A descida do IMI muito reclamada pelo CDS, beneficia quem? Em primeiro lugar os grandes proprietários imobiliários. Uma variação de 0,05% no IMI corresponde a 50 Euros por ano numa casa avaliada em 100.000, mas para um proprietário de um grande património, pode significar muitos milhares de euros.

A concessão do porto do Caniçal e da ligação ao Porto Santo ao grupo Sousa permitiu-lhe ganhar uma dimensão nacional, com os lucros milionários que são suportados por todos nós, através de viagens mais caras ao Porto Santo e de um sobrecusto do nível de vida devido aos fretes excessivos do monopólio no transporte de mercadorias.

As concessões rodoviárias, Via Litoral e Via Expresso, geram lucros operacionais de 80 milhões por ano para os privados, os empreiteiros do regime, o valor que pagamos acima do custo da manutenção das vias concessionadas, 80 milhões que faltam na saúde e na educação, vão parar aos bolsos dos privados.
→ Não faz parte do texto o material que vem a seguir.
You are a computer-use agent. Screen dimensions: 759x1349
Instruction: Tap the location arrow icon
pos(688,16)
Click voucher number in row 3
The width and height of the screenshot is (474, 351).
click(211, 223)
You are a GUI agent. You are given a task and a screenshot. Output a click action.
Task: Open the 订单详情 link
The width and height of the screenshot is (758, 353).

Dava para um Savoy por ano, ou para um novo hospital em quatro anos.

Perante estas injustiças escandalosas vamos fingir que elas não existem (para não dividir os madeirenses), ou vamos procurar corrigir estes privilégios absurdos e incomodar os seus beneficiários?

A neutralidade perante uma injustiça é uma cobardia. Não corrigir as graves injustiças criadas por 40 anos de governos PSD, para evitar dividir os madeirenses, é uma grande covardia, é fechar os olhos às injustiças, é não querer mudar.
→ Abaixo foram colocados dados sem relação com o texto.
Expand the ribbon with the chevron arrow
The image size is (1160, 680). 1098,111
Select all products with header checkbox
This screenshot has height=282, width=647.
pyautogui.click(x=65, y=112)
Como é possível não tomar partido num conflito entre grupo Sousa e os estivadores? Como ficar neutro perante a reivindicação de melhores salários e de segurança no emprego das trabalhadoras da Serlima ou os da hotelaria? O PSD sempre protegeu os patrões, o lado mais forte. A coragem para mudar é a coragem para tomar o partido do lado mais frágil, pelos trabalhadores. Sem criar divisões não há mudança possível.